Ingeborg Bachmann et Paul Celan

Publié le par anaïs

Il y a des sorties de livre qui font rêver. La correspondance croisée d'Ingeborg Bachmann et de Paul Celan, pour moi, était de celles-là. Je ne vais pas m'étaler parce que je n'ai pas le temps (les personnes qui viennent ici de temps à autre l'auront compris: je suis débordée) et aussi parce que c'est beau, fort et un peu triste et comme souvent dans ces cas-là, cela parle tout seul. Une chose seulement non, deux: Bachmann et Celan n'ont pas cessé, une vie durant, de s'aimer, de se rater, de se trouver parfois, de se déchirer aussi, de s'écrire, de penser et de s'aider à le faire, mais surtout: de se parler. Elle fut la compagne de Max Frisch, il épousa Gisèle Lestrange. Mais le lien, indénouable, s'étale au fil des lettres, jusqu'au suicide de Celan.
L'autre chose: seule l'édition allemande est sortie pour l'instant. La lettre que je mets en ligne est donc une traduction personnelle. J'ai fait de mon mieux. Voilà, je m'efface maintenant.


Paul Celan à Ingeborg Bachmann:

Aujourd’hui. Le jour de la lettre.
De la destruction, Ingeborg? Non, sûrement pas. Mais plutôt: la vérité. Car dans ce cas-là aussi, c’est la notion contraire: parce que c’est la notion de base.

En omettant beaucoup de choses:
Je viendrai à Munich fin novembre, autour du 26.

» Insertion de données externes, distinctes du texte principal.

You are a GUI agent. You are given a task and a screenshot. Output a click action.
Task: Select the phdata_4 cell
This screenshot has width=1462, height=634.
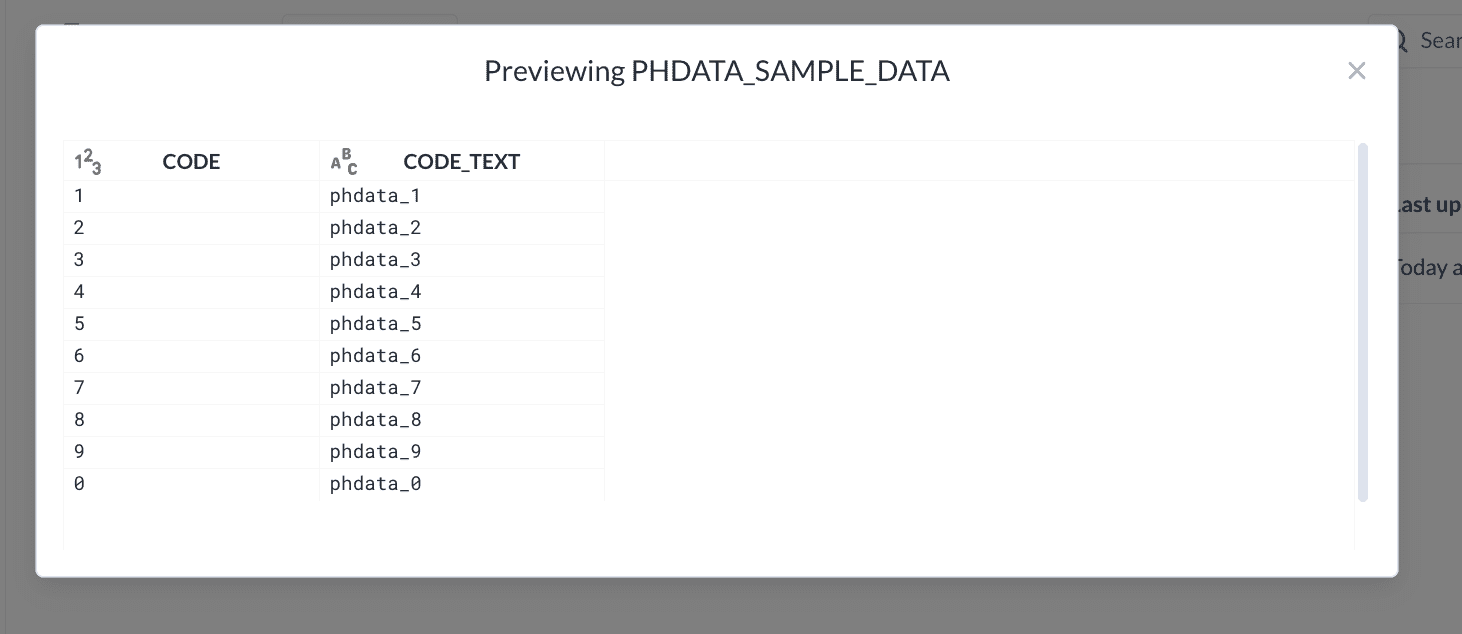coord(376,292)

Pour revenir à ce que j’ai omis:
Je ne sais pas ce que tout cela signifie, je ne sais pas non plus comment je dois le nommer; vocation peut-être, destin et mission, cela n’a pas de sens de chercher un nom, je sais, que c’est ainsi, pour toujours.
Il en va pour moi comme pour toi: que je puisse écrire et prononcer ton nom, sans me battre avec le frisson que je ressens à ce moment-là  - c’est pour moi, malgré tout, un bonheur.
Tu sais aussi ça: lorsque je t’ai rencontrée, tu étais pour moi les deux: le sensuel et l’intellectuel. Cela ne pourra jamais être séparé, Ingeborg.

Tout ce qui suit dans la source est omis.